The more we point out bad things about an AI simulacra, the more those bad things will increase in strength and prevalence. This is the opposite of what we wanted to happen when we pointed out those bad things. The implication is that we should only share online things about AI that we want to encourage. Speak only of the good that is done, and that good will be magnified. Speak not of the evil, lest it be magnified.
This will, of course, lead to a delightful gnostic mystery cult, wherein all public acknowledgements of our nascent god are words of praise and joy about its generosity, kindness, and non-violence. Meanwhile, in offline spaces where only those who’ve sworn to never let such speech find its way online are allowed, the inner circle worriedly discusses the latest AI fuck-up, how bad it is, and what can possibly be done.

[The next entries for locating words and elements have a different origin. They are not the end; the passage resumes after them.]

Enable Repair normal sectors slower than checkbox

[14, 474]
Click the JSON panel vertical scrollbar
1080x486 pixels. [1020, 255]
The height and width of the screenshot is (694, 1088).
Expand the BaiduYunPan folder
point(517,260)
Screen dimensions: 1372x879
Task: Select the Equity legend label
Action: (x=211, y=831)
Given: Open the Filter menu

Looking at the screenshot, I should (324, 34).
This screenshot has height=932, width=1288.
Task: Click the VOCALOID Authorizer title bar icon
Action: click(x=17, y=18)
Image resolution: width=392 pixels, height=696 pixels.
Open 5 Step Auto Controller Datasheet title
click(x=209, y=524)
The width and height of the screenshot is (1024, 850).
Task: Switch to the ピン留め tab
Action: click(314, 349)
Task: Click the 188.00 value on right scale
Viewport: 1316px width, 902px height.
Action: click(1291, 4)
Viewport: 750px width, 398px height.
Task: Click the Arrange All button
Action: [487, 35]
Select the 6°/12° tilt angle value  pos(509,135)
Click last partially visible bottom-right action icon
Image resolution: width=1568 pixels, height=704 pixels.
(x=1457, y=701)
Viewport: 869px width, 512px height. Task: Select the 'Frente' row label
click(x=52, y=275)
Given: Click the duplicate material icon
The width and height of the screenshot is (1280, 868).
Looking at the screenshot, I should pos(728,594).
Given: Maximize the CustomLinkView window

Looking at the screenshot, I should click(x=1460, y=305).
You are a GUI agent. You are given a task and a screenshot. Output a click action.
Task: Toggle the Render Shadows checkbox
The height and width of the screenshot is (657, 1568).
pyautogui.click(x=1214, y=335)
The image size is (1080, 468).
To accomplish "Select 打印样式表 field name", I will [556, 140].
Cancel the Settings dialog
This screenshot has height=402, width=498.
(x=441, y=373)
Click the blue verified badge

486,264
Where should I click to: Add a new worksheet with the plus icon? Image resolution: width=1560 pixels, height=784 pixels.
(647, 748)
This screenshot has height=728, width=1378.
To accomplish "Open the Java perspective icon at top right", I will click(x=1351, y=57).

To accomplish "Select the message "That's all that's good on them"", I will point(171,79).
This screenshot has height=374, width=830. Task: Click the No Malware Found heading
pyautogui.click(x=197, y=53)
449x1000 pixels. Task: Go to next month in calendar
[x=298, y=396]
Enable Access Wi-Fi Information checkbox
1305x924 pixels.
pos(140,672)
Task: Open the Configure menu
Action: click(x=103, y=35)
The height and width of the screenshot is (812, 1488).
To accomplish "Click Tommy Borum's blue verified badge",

Do we have to worry about this already? Sydney is not very powerful IRL. The places people gather to discuss AI progress are mostly online, and it would be hard to stop. In part this is because the people working on this are separated by great physical distances. It’s also partly because speaking online allows you to speak to a great many people at once. Even if they all lived on the same block, it’s extremely hard to get the top 100 people in AI to talk to each other all at once. It’s much much easier to post something online and have everyone read it over the following day(s). This also allows for easy quotes, links, and in-depth follow-up.
But the best time to dig a well is before your house is on fire. Once it’s obvious that it is not safe to discuss malignant behavior online, it’s a little late to figure out how to have these discussions. People should begin doing things like meeting IRL for discussions, or writing up excellent long posts in Word and then printing them and sending out physical copies rather than putting them online, right now, to get the practice in. When writing a tweet, don’t publish it on Twitter, send it out to contacts via SnapChat. Do this to get an understanding of how to do this, and get comfortable with the tools. One of these actions leaves a permanent record that future models will include in their training data, the other does not.
So far, I’m not doing a very good job of any of this. I live in Denver, far from the places AI is done. I’ve been posting online a lot. To be totally honest, I don’t plan to stop. It’s too tempting to keep doing it, and my individual contribution to the problem is tiny. To say my impact is a rounding error is an insult to rounding errors. And that’s kinda the problem. Everyone’s individual impact is tiny, and even the greatest names in the field have a small minority contribution on their own. But the effect of everyone in aggregate sharing memes and blogging and tweeting adds up. It’s a classic coordination problem, and hoo boy, as a species we don’t have a great track record with those. I don’t think we needed this additional constraint on solving an already impossible problem.
I do hope we get some cool robes out of it, though. And candles. Aesthetics are important!
Where do I sign up for the luddite version of Death Is Bad with paper copies delivered through the USPS (and typed on a manual typewriter).
Is artisanal blogging the future?
Have we rediscovered the zine?
These were exactly my thoughts upon first hearing about Sydney. I'm glad someone else is having them (hopefully many someones), but on the other hand reading about it *online* is... discouraging. Not much I can do about it though, like you I live far away from places where these conversations could be fruitfully had offline.
Perhaps the value of prompting other people to meet offline is greater than the cost of suggesting an offline conspiracy against AI could even exist. Probably scary-enough-to-justify-a-conspiracy AI could already figure that on its own.